As everyone knows, we live in the age of mediated atrocity. Every day, in all the lurid media of modern life we grow ever more piteously accustomed to the sad arrangements, the crowds of the displaced and the dead. In the age of The Image, we need an ethics of The Image. But we don’t have an ethics of The Image. We’re not even close. We have the aesthetics, of course, but not the ethics, not yet.

Tim Crouch, like all of us, has grown up in the age of mediated atrocity. Unlike all of us, he is also a mediator of atrocity and is one of his generation’s finest. The Author, which was performed (in lieu of an more fitting word) on Thursday of 4th Week at the Michael Pilch Studio by a cast of immensely talented actors, is Crouch’s take on the ethics of The Image and of mediated atrocity. Like any work where the essential concern is ethics, it is at times heavy-handed, and only sometimes veers perilously close to the moral fable. But I have rarely seen (or read) a work that plays with these much played-with themes so intelligently and intriguingly.

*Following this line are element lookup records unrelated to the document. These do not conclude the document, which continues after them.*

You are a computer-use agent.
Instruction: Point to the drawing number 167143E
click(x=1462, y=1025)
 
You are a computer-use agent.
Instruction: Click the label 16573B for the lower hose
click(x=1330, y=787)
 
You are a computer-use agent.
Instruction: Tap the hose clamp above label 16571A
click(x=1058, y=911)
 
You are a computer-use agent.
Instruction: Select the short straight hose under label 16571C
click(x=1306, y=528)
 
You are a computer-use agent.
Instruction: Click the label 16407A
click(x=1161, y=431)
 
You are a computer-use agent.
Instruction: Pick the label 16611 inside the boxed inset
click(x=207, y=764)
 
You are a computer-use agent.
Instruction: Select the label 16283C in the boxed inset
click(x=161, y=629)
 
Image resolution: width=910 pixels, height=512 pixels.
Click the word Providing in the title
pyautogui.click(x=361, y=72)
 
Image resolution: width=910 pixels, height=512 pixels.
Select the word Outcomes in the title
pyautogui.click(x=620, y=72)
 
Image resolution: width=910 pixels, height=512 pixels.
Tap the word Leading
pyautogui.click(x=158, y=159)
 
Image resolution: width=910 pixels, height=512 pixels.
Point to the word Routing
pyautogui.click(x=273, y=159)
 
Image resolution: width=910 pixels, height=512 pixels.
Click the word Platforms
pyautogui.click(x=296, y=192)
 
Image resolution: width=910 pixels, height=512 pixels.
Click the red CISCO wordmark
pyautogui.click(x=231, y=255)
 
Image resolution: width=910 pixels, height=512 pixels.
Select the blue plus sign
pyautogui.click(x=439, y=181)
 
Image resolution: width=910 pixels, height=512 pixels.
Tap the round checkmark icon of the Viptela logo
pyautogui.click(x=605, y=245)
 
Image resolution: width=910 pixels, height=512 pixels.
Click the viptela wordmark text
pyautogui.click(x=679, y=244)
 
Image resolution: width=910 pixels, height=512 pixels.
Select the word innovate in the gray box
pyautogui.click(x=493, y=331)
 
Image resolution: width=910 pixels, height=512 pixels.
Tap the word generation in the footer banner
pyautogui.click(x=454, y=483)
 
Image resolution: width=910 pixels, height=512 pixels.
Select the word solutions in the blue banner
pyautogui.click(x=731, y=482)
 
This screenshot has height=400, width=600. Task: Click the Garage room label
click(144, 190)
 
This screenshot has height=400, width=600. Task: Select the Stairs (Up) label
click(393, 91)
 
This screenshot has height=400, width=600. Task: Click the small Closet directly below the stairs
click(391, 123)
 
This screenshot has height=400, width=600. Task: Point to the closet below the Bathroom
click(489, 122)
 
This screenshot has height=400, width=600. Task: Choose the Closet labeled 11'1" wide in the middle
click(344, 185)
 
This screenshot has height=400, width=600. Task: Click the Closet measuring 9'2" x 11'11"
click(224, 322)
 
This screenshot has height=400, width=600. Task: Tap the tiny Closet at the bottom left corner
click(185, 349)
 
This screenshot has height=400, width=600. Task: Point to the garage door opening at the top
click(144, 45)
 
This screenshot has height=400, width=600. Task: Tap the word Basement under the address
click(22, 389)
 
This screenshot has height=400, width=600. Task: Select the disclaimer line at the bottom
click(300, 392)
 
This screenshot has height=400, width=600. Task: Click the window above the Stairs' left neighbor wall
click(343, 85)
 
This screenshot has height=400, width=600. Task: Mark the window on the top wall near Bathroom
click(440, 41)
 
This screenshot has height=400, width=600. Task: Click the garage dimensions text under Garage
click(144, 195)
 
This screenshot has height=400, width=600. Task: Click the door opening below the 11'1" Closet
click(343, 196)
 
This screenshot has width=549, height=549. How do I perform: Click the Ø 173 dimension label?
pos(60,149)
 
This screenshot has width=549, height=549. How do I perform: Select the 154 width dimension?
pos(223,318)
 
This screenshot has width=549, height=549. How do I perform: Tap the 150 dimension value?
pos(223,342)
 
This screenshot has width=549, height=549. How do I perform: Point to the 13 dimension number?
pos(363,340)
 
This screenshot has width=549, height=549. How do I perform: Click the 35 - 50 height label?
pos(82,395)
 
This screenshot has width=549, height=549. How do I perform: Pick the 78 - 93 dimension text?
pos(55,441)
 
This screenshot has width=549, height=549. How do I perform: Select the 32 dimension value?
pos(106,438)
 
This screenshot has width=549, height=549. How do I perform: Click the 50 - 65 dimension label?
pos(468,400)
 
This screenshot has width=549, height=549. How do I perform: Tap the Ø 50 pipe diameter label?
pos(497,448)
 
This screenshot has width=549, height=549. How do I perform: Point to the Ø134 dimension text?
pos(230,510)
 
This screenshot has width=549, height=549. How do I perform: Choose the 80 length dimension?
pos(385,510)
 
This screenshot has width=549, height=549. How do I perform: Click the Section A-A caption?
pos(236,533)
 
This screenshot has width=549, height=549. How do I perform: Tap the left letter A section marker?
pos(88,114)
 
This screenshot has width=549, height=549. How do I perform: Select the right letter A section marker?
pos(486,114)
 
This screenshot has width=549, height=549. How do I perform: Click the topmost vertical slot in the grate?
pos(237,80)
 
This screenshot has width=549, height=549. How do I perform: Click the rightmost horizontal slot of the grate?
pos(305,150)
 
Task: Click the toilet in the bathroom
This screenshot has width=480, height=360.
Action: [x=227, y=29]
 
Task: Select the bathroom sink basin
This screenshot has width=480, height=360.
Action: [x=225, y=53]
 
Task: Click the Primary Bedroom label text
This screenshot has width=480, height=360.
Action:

The set-up is unconventional. Gone is the stage. Instead, we have four rows of audience, split down the centre, each half of two rows facing the other half. The actors – the roles – are positioned in the audience. One of the actors plays The Author, Tim Crouch. Two others, using their own names, play actors who’ve worked previously with Crouch in what emerges to have been an exceptionally harrowing play. The fourth is a theatre-goer, our closest point of reference as an audience. It is he who begins the show.

Each of the actors elaborates and comments upon the development, rehearsal and production of a play by Crouch. We learn, as their accounts turn darker, that the perverse process of this play’s production becomes abusive and exploitative. At one dreadful point, Crouch practically forces one of his actors – with the complicity of us, the audience – to play the part of a sexually abused woman whom they’ve interviewed as preparation. We are goaded on to probe a little deeper, to ask her questions. Some do. We learn also that the cast went to “The War” and witnessed “The Massacres” (always these monstrous generics) for the betterment of their art.

How do we explore the relationship and co-dependency of suffering? What are the ethics of the exploitation of real human pain for artistic gain? And, in the midst of all this, how can we jusify the complicity of an audience hungry for more as we face each other and listen to these horrors? These are old and serious questions, but they are rarely posed as intelligently and disturbingly as Crouch has done here.